London Plane is a pop band from New York. The band revolves around the voice of Jessica Elizabeth Cole, who is a powerful singer. She has a clear emotive voice, and she wails out these songs. In a way she reminds me of Annie Lennox, but her voice is not as husky as Lennox's voice. But like Lennox, there is a precision in the words, a clarity to the way Cole forms the sounds.
The music that the band puts behind her is sparkling new wavish pop. The obvious reference point is M83. But Cole's voice pushes this band past just being another M83 clone.
New York Howl starts the record off with a nice guitar jangle. It's a happy little song bouncing along, and then Cole comes in, her voice rich and emotive. This is a good, classic pop tune.
They kick off Roxanne (not a Police cover) with a rumbling bass riff, Grant Parker laying down a deep groove. And then in the chorus someone whistles! I like that there is a whistling part. It adds a whimsical level to pop music, and, well, whistling is one of the very few actual musical skills that i have, so i appreciate it when i hear it. This is a very fun tune.
London Plane up the tension on Cloud Light, with tapped drums and dramatic guitar trills giving this a darker feeling than the previous three songs. Guitarist David Mosley adds his voice as a shadow to Cole, which adds a slight Tindersticks feel to the song. On the bridge the drums kick up, the keys swell, and it gets very dramatic as the voices warble "goodbye" in unison. Not bad at all.
If It Got Me You continues the jangly new wave feel of New York Howl, but after that one the band takes a little bit of a detour into Synthpop. Itís Not Over Anymore is a sparkling keyboard tune with upbeat vocals, Cole singing "It keeps getting better".
The guitar on Hearts sounds kind of Interpol-ish, and she sings very directly, her voice warbling but very clear. The song grooves a long happily, that guitar driving it. Another great pop tune.

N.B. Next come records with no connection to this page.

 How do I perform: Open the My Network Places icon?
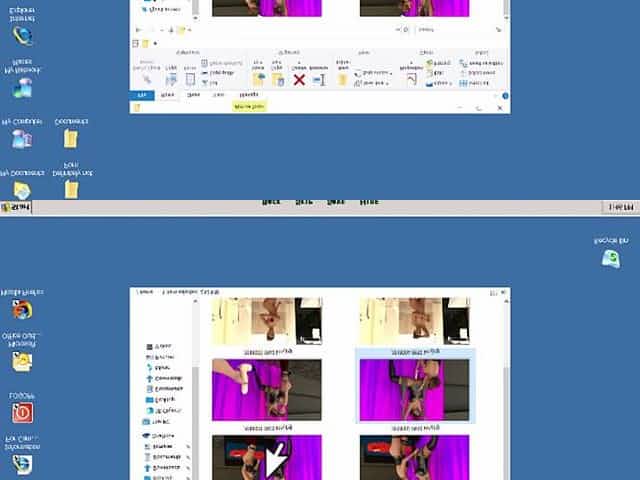tap(21, 86)
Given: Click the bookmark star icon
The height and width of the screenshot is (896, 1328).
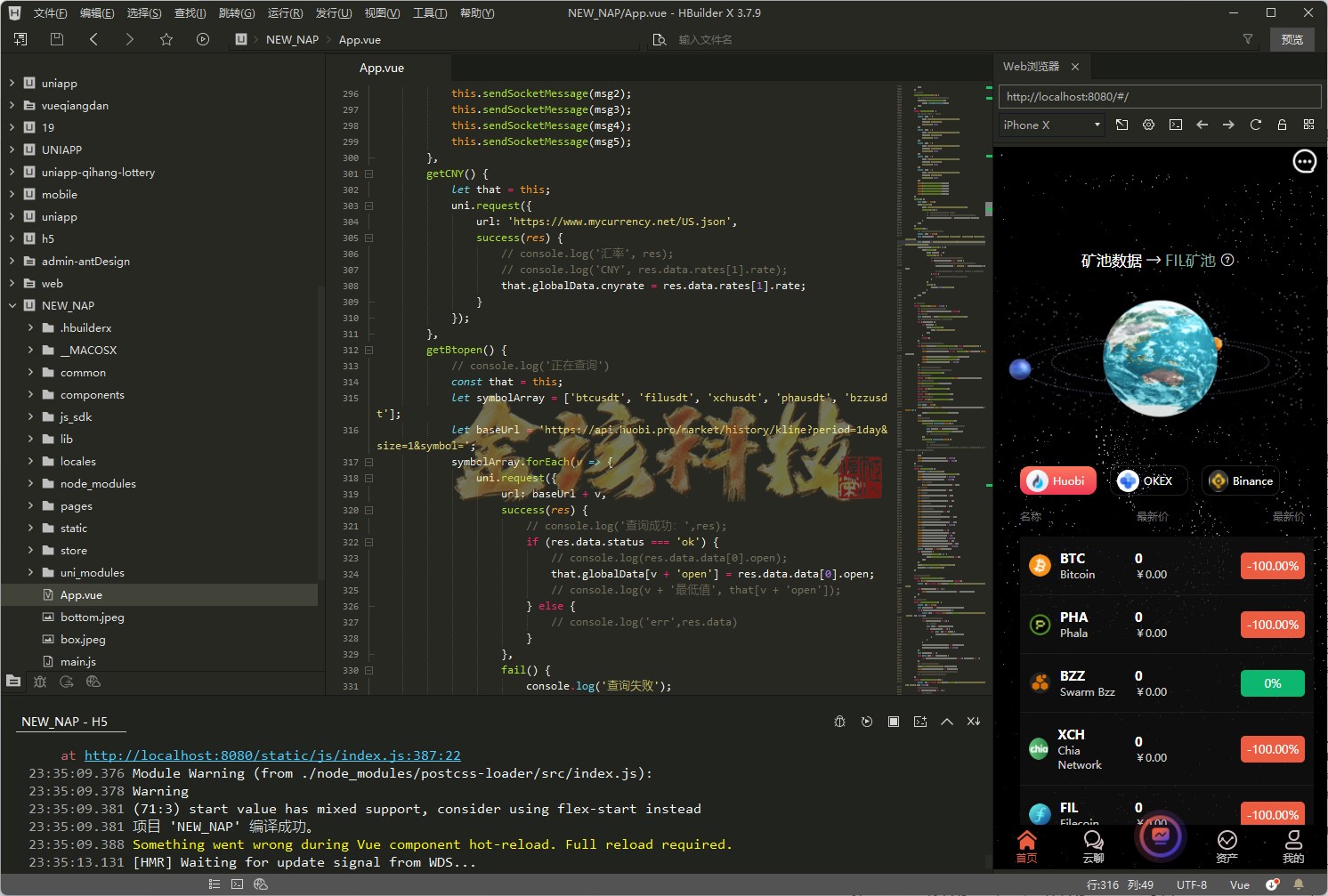Looking at the screenshot, I should 166,39.
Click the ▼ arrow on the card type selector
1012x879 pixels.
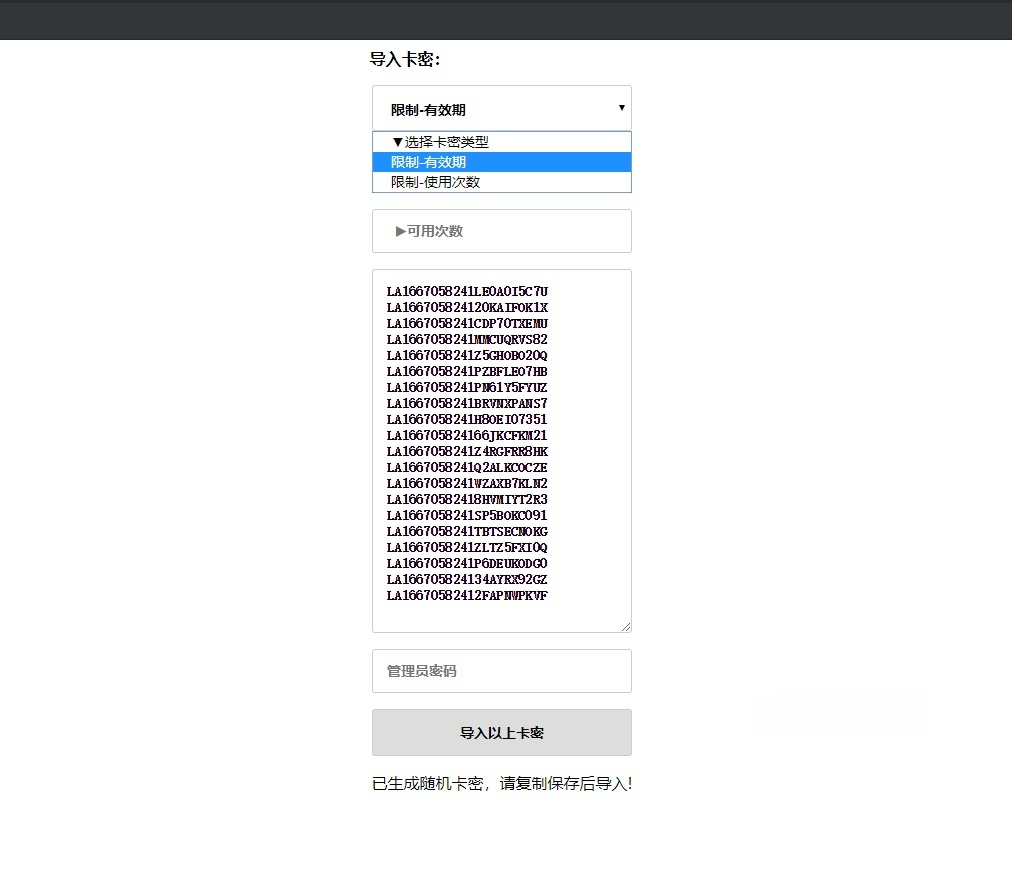point(622,107)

They take us deep into the 1980s for The Farther Down We Go, with scattered echoed drums, Cole singing hushes, and burbling keyboards. In the middle of the song Cole has a spoken word part, just to make sure that you got the M83 connection. Still, it's not bad, and they continue the feel, if not the spoken word bridge, on Make It On Our Own.
The guitars really shine on Parting Days, David Mosley and Kristofer Widholm trading chiming licks and keyboardist Julian Tulip lays a pulsing under the vocals. This is a fun retro tune.
The final song on the record is the only real mis-step here. You Can Be Normal has an odd and awkward chugging waltz rhythm to it. It is just does not seem to flow, and the song never really works for me.
London Plane do a good job of capturing the sort of wide-eyed innocent optimism of the 1980s, and they make some catchy pop tunes. They are not really pushing any boundaries here, but this is a pleasant release.